## EXERCISE DIRECTIONS
After locating the line that bears "Where should I", restate word for word that line and the rest of the listing to its final line, excluding all pictures.

*** Opening of THE DATA ***

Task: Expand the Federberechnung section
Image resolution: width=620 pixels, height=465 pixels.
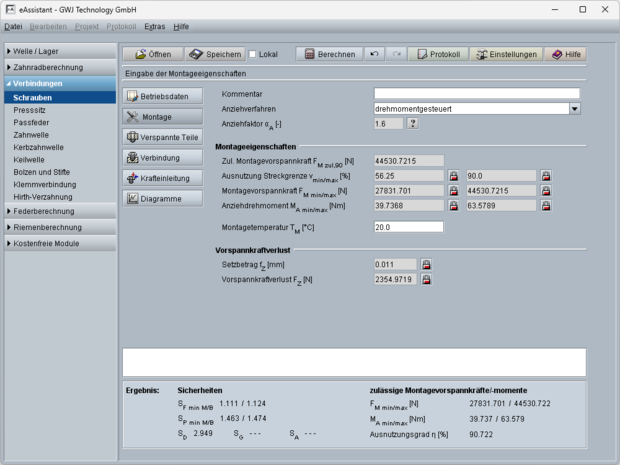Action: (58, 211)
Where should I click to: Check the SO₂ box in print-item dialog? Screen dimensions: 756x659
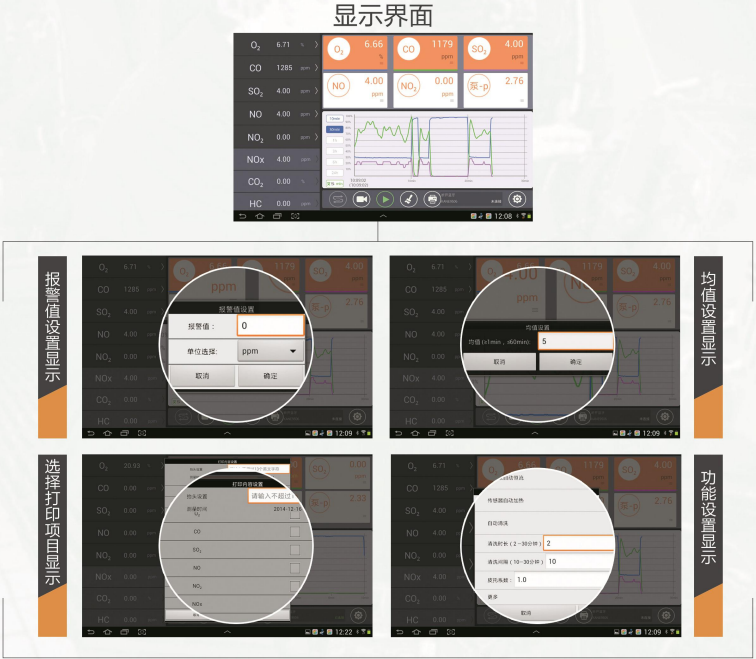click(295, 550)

*** Close of THE DATA ***

## ANSWER TO THIS TASK
Where should I click to: Check the SO₂ box in print-item dialog? Screen dimensions: 756x659
click(295, 550)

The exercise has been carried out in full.